=== Exercise requirements ===
Copy out each of the records below word for word, without changing anything.

=== Input for this task ===
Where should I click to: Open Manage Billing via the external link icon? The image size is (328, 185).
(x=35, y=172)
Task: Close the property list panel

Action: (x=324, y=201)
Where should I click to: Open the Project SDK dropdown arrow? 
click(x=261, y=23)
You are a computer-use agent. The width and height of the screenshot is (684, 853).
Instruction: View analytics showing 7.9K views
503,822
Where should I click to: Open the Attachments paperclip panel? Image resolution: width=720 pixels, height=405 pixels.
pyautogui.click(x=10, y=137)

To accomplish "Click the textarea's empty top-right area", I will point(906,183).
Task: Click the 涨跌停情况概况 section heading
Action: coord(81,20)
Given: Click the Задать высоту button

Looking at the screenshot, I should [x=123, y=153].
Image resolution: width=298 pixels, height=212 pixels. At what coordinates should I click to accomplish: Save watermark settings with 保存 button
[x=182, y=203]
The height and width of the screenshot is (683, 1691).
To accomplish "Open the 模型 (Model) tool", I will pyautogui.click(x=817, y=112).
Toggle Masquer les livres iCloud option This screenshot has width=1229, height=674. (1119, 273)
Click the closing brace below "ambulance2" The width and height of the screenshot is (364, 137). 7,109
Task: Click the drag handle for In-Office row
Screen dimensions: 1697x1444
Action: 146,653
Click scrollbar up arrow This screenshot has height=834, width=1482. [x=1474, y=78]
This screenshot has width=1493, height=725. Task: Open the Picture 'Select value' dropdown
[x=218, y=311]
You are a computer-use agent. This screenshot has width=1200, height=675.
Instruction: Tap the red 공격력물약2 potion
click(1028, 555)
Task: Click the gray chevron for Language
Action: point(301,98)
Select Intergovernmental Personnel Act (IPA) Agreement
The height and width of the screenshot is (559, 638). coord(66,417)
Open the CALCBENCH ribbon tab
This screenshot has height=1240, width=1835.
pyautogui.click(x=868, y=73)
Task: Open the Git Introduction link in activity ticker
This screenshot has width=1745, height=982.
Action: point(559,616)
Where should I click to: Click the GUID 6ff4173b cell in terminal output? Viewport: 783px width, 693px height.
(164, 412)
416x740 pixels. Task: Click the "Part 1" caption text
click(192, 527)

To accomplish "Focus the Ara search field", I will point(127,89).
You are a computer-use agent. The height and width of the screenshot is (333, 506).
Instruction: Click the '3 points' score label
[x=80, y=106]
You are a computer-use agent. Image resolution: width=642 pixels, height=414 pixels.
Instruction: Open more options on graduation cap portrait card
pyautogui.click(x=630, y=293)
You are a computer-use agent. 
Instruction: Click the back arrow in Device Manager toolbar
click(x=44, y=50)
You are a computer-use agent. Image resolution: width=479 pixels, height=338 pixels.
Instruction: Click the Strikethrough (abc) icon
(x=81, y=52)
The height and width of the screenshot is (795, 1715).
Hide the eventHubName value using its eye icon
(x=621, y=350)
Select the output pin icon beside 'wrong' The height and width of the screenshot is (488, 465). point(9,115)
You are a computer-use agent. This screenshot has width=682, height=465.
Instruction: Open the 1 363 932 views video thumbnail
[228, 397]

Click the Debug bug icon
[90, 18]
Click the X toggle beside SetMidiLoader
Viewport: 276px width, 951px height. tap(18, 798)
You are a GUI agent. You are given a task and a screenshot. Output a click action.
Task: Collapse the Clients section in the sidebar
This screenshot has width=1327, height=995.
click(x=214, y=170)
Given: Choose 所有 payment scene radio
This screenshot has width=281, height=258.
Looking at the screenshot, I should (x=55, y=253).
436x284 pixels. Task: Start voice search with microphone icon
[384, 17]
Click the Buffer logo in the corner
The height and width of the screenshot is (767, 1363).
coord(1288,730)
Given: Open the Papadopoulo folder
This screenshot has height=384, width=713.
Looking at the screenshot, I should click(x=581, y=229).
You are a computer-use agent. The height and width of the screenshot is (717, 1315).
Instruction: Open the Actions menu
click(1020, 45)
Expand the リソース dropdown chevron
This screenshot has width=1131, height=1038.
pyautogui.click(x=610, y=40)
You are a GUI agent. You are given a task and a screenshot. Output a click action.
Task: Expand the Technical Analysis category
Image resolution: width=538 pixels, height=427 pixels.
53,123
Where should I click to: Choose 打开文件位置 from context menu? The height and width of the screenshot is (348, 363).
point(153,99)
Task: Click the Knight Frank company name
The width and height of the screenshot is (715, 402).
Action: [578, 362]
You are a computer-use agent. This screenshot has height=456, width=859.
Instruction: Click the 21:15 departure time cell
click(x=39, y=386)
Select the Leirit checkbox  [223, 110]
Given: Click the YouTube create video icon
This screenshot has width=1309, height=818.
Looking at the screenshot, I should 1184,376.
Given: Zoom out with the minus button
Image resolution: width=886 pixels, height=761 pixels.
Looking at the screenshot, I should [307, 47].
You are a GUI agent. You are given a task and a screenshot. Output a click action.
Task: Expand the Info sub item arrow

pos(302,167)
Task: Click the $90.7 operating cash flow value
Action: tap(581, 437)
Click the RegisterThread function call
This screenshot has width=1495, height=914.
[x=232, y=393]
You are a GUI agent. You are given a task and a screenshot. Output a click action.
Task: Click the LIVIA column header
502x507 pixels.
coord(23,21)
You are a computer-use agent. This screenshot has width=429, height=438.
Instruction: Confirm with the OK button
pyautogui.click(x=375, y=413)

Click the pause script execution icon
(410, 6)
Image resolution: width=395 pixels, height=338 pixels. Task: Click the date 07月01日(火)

=== Solution to the exercise ===
Where should I click to: Open Manage Billing via the external link icon? The image size is (328, 185).
(x=35, y=172)
Task: Close the property list panel

Action: (x=324, y=201)
Where should I click to: Open the Project SDK dropdown arrow? 
click(x=261, y=23)
You are a computer-use agent. The width and height of the screenshot is (684, 853).
Instruction: View analytics showing 7.9K views
503,822
Where should I click to: Open the Attachments paperclip panel? Image resolution: width=720 pixels, height=405 pixels.
pyautogui.click(x=10, y=137)

To accomplish "Click the textarea's empty top-right area", I will point(906,183).
Task: Click the 涨跌停情况概况 section heading
Action: coord(81,20)
Given: Click the Задать высоту button

Looking at the screenshot, I should [x=123, y=153].
Image resolution: width=298 pixels, height=212 pixels. At what coordinates should I click to accomplish: Save watermark settings with 保存 button
[x=182, y=203]
The height and width of the screenshot is (683, 1691).
To accomplish "Open the 模型 (Model) tool", I will pyautogui.click(x=817, y=112).
Toggle Masquer les livres iCloud option This screenshot has width=1229, height=674. (1119, 273)
Click the closing brace below "ambulance2" The width and height of the screenshot is (364, 137). 7,109
Task: Click the drag handle for In-Office row
Screen dimensions: 1697x1444
Action: 146,653
Click scrollbar up arrow This screenshot has height=834, width=1482. [x=1474, y=78]
This screenshot has width=1493, height=725. Task: Open the Picture 'Select value' dropdown
[x=218, y=311]
You are a computer-use agent. This screenshot has width=1200, height=675.
Instruction: Tap the red 공격력물약2 potion
click(1028, 555)
Task: Click the gray chevron for Language
Action: point(301,98)
Select Intergovernmental Personnel Act (IPA) Agreement
The height and width of the screenshot is (559, 638). coord(66,417)
Open the CALCBENCH ribbon tab
This screenshot has height=1240, width=1835.
pyautogui.click(x=868, y=73)
Task: Open the Git Introduction link in activity ticker
This screenshot has width=1745, height=982.
Action: point(559,616)
Where should I click to: Click the GUID 6ff4173b cell in terminal output? Viewport: 783px width, 693px height.
(164, 412)
416x740 pixels. Task: Click the "Part 1" caption text
click(192, 527)

To accomplish "Focus the Ara search field", I will point(127,89).
You are a computer-use agent. The height and width of the screenshot is (333, 506).
Instruction: Click the '3 points' score label
[x=80, y=106]
You are a computer-use agent. Image resolution: width=642 pixels, height=414 pixels.
Instruction: Open more options on graduation cap portrait card
pyautogui.click(x=630, y=293)
You are a computer-use agent. 
Instruction: Click the back arrow in Device Manager toolbar
click(x=44, y=50)
You are a computer-use agent. Image resolution: width=479 pixels, height=338 pixels.
Instruction: Click the Strikethrough (abc) icon
(x=81, y=52)
The height and width of the screenshot is (795, 1715).
Hide the eventHubName value using its eye icon
(x=621, y=350)
Select the output pin icon beside 'wrong' The height and width of the screenshot is (488, 465). point(9,115)
You are a computer-use agent. This screenshot has width=682, height=465.
Instruction: Open the 1 363 932 views video thumbnail
[228, 397]

Click the Debug bug icon
[90, 18]
Click the X toggle beside SetMidiLoader
Viewport: 276px width, 951px height. tap(18, 798)
You are a GUI agent. You are given a task and a screenshot. Output a click action.
Task: Collapse the Clients section in the sidebar
This screenshot has width=1327, height=995.
click(x=214, y=170)
Given: Choose 所有 payment scene radio
This screenshot has width=281, height=258.
Looking at the screenshot, I should (x=55, y=253).
436x284 pixels. Task: Start voice search with microphone icon
[384, 17]
Click the Buffer logo in the corner
The height and width of the screenshot is (767, 1363).
coord(1288,730)
Given: Open the Papadopoulo folder
This screenshot has height=384, width=713.
Looking at the screenshot, I should click(x=581, y=229).
You are a computer-use agent. The height and width of the screenshot is (717, 1315).
Instruction: Open the Actions menu
click(1020, 45)
Expand the リソース dropdown chevron
This screenshot has width=1131, height=1038.
pyautogui.click(x=610, y=40)
You are a GUI agent. You are given a task and a screenshot. Output a click action.
Task: Expand the Technical Analysis category
Image resolution: width=538 pixels, height=427 pixels.
53,123
Where should I click to: Choose 打开文件位置 from context menu? The height and width of the screenshot is (348, 363).
point(153,99)
Task: Click the Knight Frank company name
The width and height of the screenshot is (715, 402).
Action: [578, 362]
You are a computer-use agent. This screenshot has height=456, width=859.
Instruction: Click the 21:15 departure time cell
click(x=39, y=386)
Select the Leirit checkbox  [223, 110]
Given: Click the YouTube create video icon
This screenshot has width=1309, height=818.
Looking at the screenshot, I should 1184,376.
Given: Zoom out with the minus button
Image resolution: width=886 pixels, height=761 pixels.
Looking at the screenshot, I should [307, 47].
You are a GUI agent. You are given a task and a screenshot. Output a click action.
Task: Expand the Info sub item arrow

pos(302,167)
Task: Click the $90.7 operating cash flow value
Action: tap(581, 437)
Click the RegisterThread function call
This screenshot has width=1495, height=914.
[x=232, y=393]
You are a GUI agent. You are given a task and a screenshot. Output a click action.
Task: Click the LIVIA column header
502x507 pixels.
coord(23,21)
You are a computer-use agent. This screenshot has width=429, height=438.
Instruction: Confirm with the OK button
pyautogui.click(x=375, y=413)

Click the pause script execution icon
(410, 6)
Image resolution: width=395 pixels, height=338 pixels. Task: Click the date 07月01日(火)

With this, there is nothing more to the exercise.